Relationship to ourselves: As we learn about the deeper, more interior parts of ourselves, we discover that there is an entirely different set of measures for success. Instead of the idea of perfection, we learn to seek wholeness: the ability to see not only our light, but our shadow side. Living in relationship to our selves is a matter of becoming more complete, rather than becoming more "good."
Action: There is an ancient contemplative maxim: action follows being. We need to recover this truth as the golden rule of the post-modern world, and bring the practice of reflection, of contemplation — the practice of being — into ordinary life.
Relationship to others: How does a person or community become awake and open to deeper levels of their own inner life and being?

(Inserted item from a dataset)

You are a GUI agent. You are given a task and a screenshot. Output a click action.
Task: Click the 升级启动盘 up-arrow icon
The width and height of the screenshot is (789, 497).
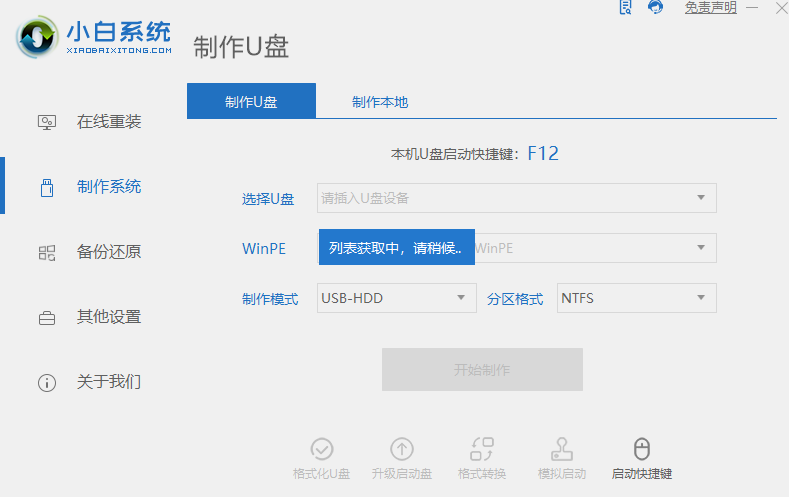click(x=402, y=449)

Through being challenged in your belief systems and relationships and being pulled and tugged and twisted and turned, answers Lehman. Real collaboration with others requires states of minds that are open: to self examination, to growth, to trust, to mutual action — co-creation. Human collaboration that draws on the resources of mind and money, but not on the resources of grace and the spirit, will only rearrange the furniture. Some form of faith that there is a larger reality, a larger transcendent and immanent reality with which we can cooperate is the core commitment. Without that reality, anything we do will just be on the surface and self-defeating. It’s a common sense understanding of faith that has been totally lost in modern society.
We may be moving from an evolution of consciousness based on the individual to one based on community. Thich Nhat Hanh says "When the second Buddha comes (he) will not come as an individual but as a community." We need to trust that others who are in relationship, conscious or unconscious, are also working to connect the inner world of being to the outer world of action. That’s where we do the work; we create it right at the level where we trust that each of us is on this journey and we support each other along the way. Relationship, not the individual, may be the new unit of spirit.
Relationship to the community of life is indeed the larger community on which our lives and spirits depend.